Given records:
━━━

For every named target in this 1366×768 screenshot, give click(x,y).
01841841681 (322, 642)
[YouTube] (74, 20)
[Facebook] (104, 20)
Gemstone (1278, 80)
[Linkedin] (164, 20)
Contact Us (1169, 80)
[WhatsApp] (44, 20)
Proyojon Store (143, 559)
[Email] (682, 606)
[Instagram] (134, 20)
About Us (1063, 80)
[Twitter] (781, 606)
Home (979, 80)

━━━

Activity:
Set down every line of the listing again, exactly.

Exercise result:
For every named target in this 1366×768 screenshot, give click(x,y).
01841841681 (322, 642)
[YouTube] (74, 20)
[Facebook] (104, 20)
Gemstone (1278, 80)
[Linkedin] (164, 20)
Contact Us (1169, 80)
[WhatsApp] (44, 20)
Proyojon Store (143, 559)
[Email] (682, 606)
[Instagram] (134, 20)
About Us (1063, 80)
[Twitter] (781, 606)
Home (979, 80)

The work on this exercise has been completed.